▸ **RECORDS FOR THIS EXERCISE**
****************
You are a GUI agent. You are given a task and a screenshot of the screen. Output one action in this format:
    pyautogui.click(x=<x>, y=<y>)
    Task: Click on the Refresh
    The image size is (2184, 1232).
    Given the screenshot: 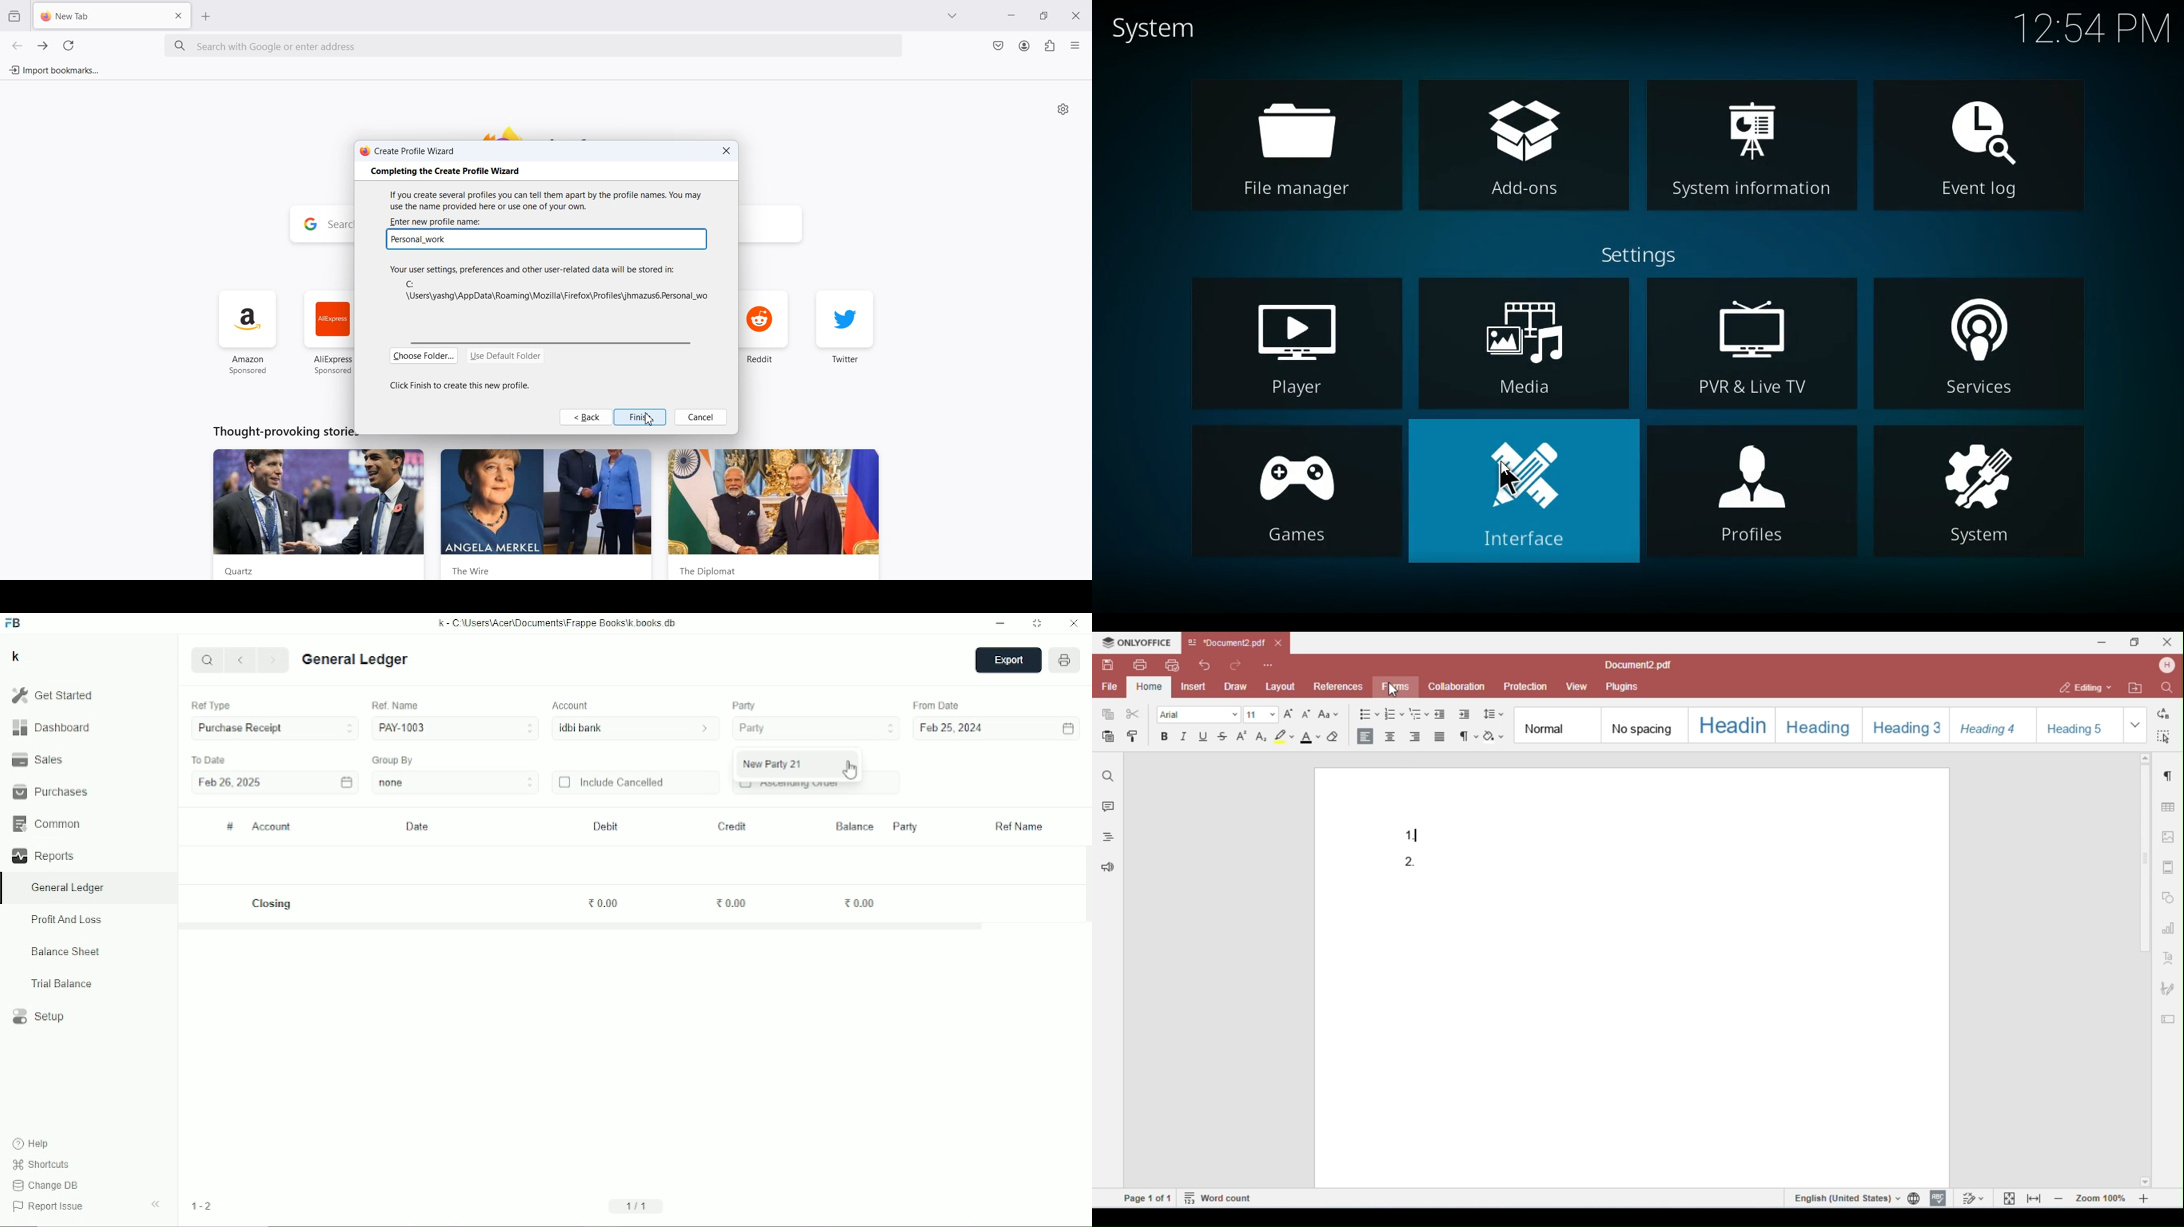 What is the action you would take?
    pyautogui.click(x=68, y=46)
****************
▸ **WHAT TO DO**
Reproduce the data above word for word, from its first line through the line that contains "The image size is (2184, 1232).".

▸ **SOLUTION FOR THIS PROBLEM**
You are a GUI agent. You are given a task and a screenshot of the screen. Output one action in this format:
    pyautogui.click(x=<x>, y=<y>)
    Task: Click on the Refresh
    The image size is (2184, 1232).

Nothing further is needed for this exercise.